Neymar, Playboy e a modelo Patrícia Jordane ganham com exposição na mídia. Ninguém perde nada

Neymar ameaça processar a Playboy. Mas a morena que supostamente encantou o jogador vai encantar os brasileiros e retirar dinheiro do bolso dos compradores da revista

patricia-jordaneA “Playboy”, revista publicada pela Editora Abril, tem uma tradição de seriedade. Mas é possível que haja, de vez em quando, algum exagero. Talvez seja o caso da modelo Patrícia Jordane (de 21 anos) – e como há modelo neste país de Capitus, Diadorins e Baleias. As revistas, quando publicam as fotografias de mulheres nuas, na falta de qualificativo mais chamativo, chamam-nas de “modelos”. Trata-se de uma palavra – quase valise – na qual cabe quase tudo. Tempos depois, com exceções, algumas modelos aparecem, de corpo e alma, em salões requisitados por homens com dinheiro, como o Real Privê. Esta casa de Goiânia, que recebe mulheres guapas que posam para algumas revistas, como a “Sexy” e outras semi-vips, às vezes parece sucursal de publicações seriíssimas do país. Porque posou lá aparece aqui, mais nua do que na revista, não raro apresentada como “bailarina”. Como Bentinho, o personagem de Machado de Assis, ficamos na dúvida.

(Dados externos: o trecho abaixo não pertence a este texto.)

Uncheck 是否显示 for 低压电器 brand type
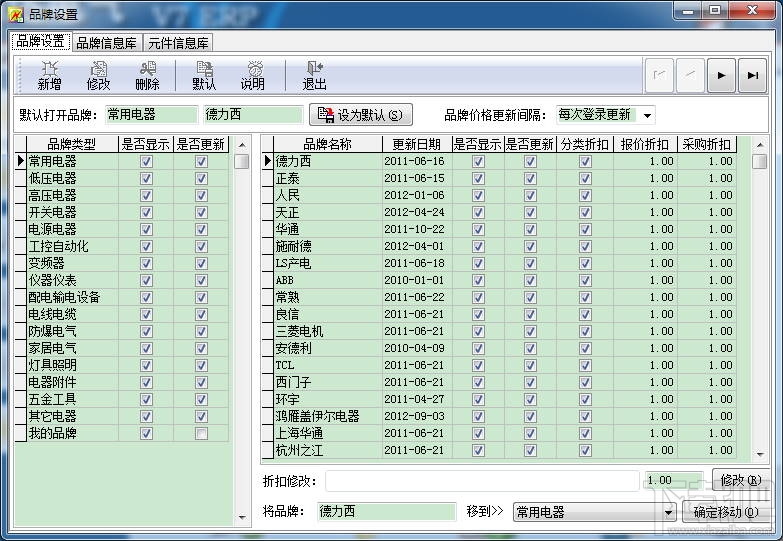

Corte para o mundo esportivo. Como se sabe entre as marias-chuteiras, jogadores de futebol são uma espécie de banqueiros da plebe às vezes rude. Jogadores bem-sucedidos, com muito dinheiro no banco e carrões de luxo, como Ferrari e Porsche, costumam aparecer em público e nas boates com belas mulheres – algumas marias-chuteiras, outras não (algumas são atrizes). É possível que alguns saiam com tantas mulheres que, depois, se esquecem delas, tanto do corpo quanto do nome. Pelo menos um jogador, o goleiro Bruno, ex-Flamengo, encomendou a morte de uma maria-chuteira, a jovem e inocente Eliza Samudio.

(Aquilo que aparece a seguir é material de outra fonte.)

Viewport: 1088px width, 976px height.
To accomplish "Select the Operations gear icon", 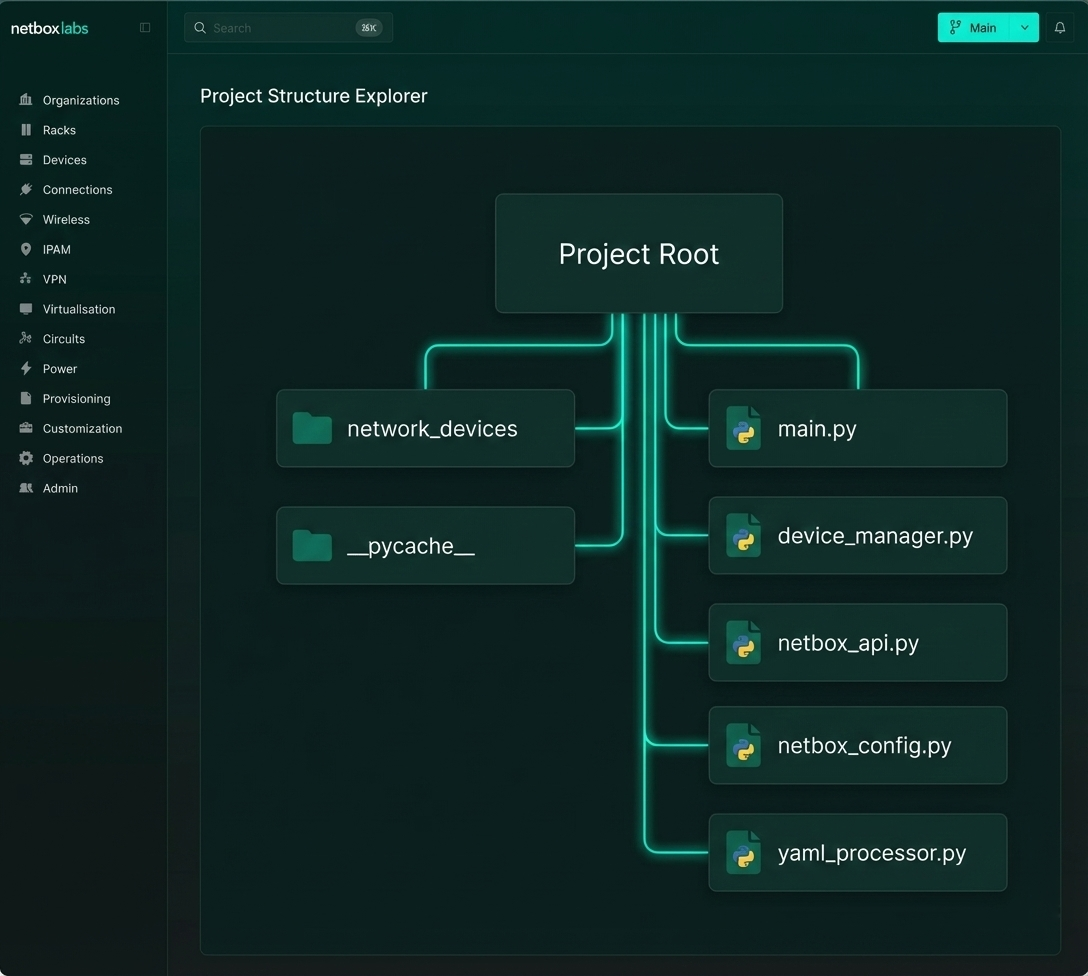I will click(25, 458).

A “Playboy” levou às bancas uma edição com uma fotografia de uma maja desnuda que, a bela moçoila garante, teria sido namoradinha de Neymar, sim, o craque da Seleção Brasileira. Namorada, nem tanto – a, digamos, modelo Patrícia Jordane admite. Mas, como dizem alguns jovens, uma espécie de “ficante”. Neymar, apaixonado pela atriz Bruna Marquezini – entre idas e vindas –, garante que não namorou nem “ficou” com miss Jordane. Talvez seja o ciúme de la Marquezini, que marca sob pressão, que tenha levado Neymar a irritar-se, não com as fotos de Jordane, é claro, e sim com as declarações de que foram namorados ou quase. Os advogados de Neymar estão a postos para processar a revista. Mas há alguma reparação – exceto financeira? Anote: acordo à vista.

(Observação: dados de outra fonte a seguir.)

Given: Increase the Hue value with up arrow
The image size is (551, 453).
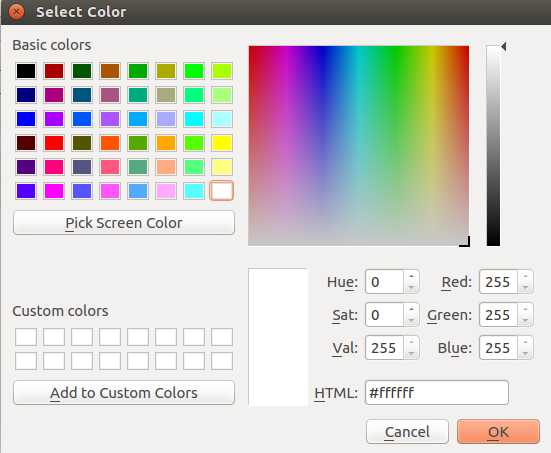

“A morena que encantou Neymar”, segundo as palavras da revista, teria dito que conheceu o jogador em 2012 “mas não rolou nada”. La Jordane contou que, em seguida, no Reveillon de 2013, em Florianópolis, rolou uma química esperta entre a dupla, na versão da, vá lá, modelo. Depois, o jogador e a modelo ficaram juntos no carnaval. Aí, como em Floripa, teria rolado alguma coisa de mais substancial. Jovens com os hormônios em dia se acertam rapidinho.

O jogo é o seguinte, caro leitor: quanto mais polêmica, quanto mais exposição na mídia, mais a revista vai vender. No fundo, é bom, muito bom, para todos. Neymar fica com fama de garanhão supremo. Se perder a beldade Bruna Marquezine, ganha dezenas de outras, quem sabe, igualmente famosas e glamourosas. A srta. Jordane ganhará mais trabalhos como “modelo” e, quiçá, poderá namorar (e não apenas ficar com) um jogador promissor. É o jogo esperto da sociedade do espetáculo, com seus temas artificiais e frágeis, mas que parecem seriíssimos. No final, tudo rende um bom dinheirinho.